▸ EXERCISE REQUIREMENTS
What you return should be every line of the material, unchanged.

▸ INPUT FOR THIS TASK
· · · · · · ·

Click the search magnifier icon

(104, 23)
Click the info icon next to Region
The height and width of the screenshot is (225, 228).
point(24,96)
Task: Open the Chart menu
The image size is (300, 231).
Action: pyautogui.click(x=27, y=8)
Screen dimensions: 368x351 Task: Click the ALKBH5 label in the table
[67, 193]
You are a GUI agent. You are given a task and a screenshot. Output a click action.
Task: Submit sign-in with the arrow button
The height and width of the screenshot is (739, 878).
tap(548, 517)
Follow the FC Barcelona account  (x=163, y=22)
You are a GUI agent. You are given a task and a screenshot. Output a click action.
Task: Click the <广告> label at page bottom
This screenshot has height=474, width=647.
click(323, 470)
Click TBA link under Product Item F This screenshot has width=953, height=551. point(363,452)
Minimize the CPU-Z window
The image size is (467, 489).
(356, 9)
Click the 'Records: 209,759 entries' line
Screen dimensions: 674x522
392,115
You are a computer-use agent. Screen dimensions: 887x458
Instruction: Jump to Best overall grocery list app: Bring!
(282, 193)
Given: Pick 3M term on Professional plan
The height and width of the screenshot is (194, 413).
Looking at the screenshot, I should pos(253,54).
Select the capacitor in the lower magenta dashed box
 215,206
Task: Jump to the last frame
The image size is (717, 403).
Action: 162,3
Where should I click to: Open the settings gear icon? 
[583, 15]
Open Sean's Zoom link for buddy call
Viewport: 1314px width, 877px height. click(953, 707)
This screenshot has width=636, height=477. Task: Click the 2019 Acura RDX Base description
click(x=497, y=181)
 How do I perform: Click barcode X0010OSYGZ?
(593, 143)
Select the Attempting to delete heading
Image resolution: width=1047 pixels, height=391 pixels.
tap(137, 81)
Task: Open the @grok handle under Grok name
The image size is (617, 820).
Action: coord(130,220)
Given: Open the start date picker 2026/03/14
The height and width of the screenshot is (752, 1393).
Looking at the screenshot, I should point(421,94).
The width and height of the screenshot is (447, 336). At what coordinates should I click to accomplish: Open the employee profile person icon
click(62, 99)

· · · · · · ·

▸ WRITTEN REPLY
Click the search magnifier icon

(104, 23)
Click the info icon next to Region
The height and width of the screenshot is (225, 228).
point(24,96)
Task: Open the Chart menu
The image size is (300, 231).
Action: pyautogui.click(x=27, y=8)
Screen dimensions: 368x351 Task: Click the ALKBH5 label in the table
[67, 193]
You are a GUI agent. You are given a task and a screenshot. Output a click action.
Task: Submit sign-in with the arrow button
The height and width of the screenshot is (739, 878).
tap(548, 517)
Follow the FC Barcelona account  (x=163, y=22)
You are a GUI agent. You are given a task and a screenshot. Output a click action.
Task: Click the <广告> label at page bottom
This screenshot has height=474, width=647.
click(323, 470)
Click TBA link under Product Item F This screenshot has width=953, height=551. point(363,452)
Minimize the CPU-Z window
The image size is (467, 489).
(356, 9)
Click the 'Records: 209,759 entries' line
Screen dimensions: 674x522
392,115
You are a computer-use agent. Screen dimensions: 887x458
Instruction: Jump to Best overall grocery list app: Bring!
(282, 193)
Given: Pick 3M term on Professional plan
The height and width of the screenshot is (194, 413).
Looking at the screenshot, I should pos(253,54).
Select the capacitor in the lower magenta dashed box
 215,206
Task: Jump to the last frame
The image size is (717, 403).
Action: 162,3
Where should I click to: Open the settings gear icon? 
[583, 15]
Open Sean's Zoom link for buddy call
Viewport: 1314px width, 877px height. click(953, 707)
This screenshot has width=636, height=477. Task: Click the 2019 Acura RDX Base description
click(x=497, y=181)
 How do I perform: Click barcode X0010OSYGZ?
(593, 143)
Select the Attempting to delete heading
Image resolution: width=1047 pixels, height=391 pixels.
tap(137, 81)
Task: Open the @grok handle under Grok name
The image size is (617, 820).
Action: coord(130,220)
Given: Open the start date picker 2026/03/14
The height and width of the screenshot is (752, 1393).
Looking at the screenshot, I should point(421,94).
The width and height of the screenshot is (447, 336). At what coordinates should I click to accomplish: Open the employee profile person icon
click(62, 99)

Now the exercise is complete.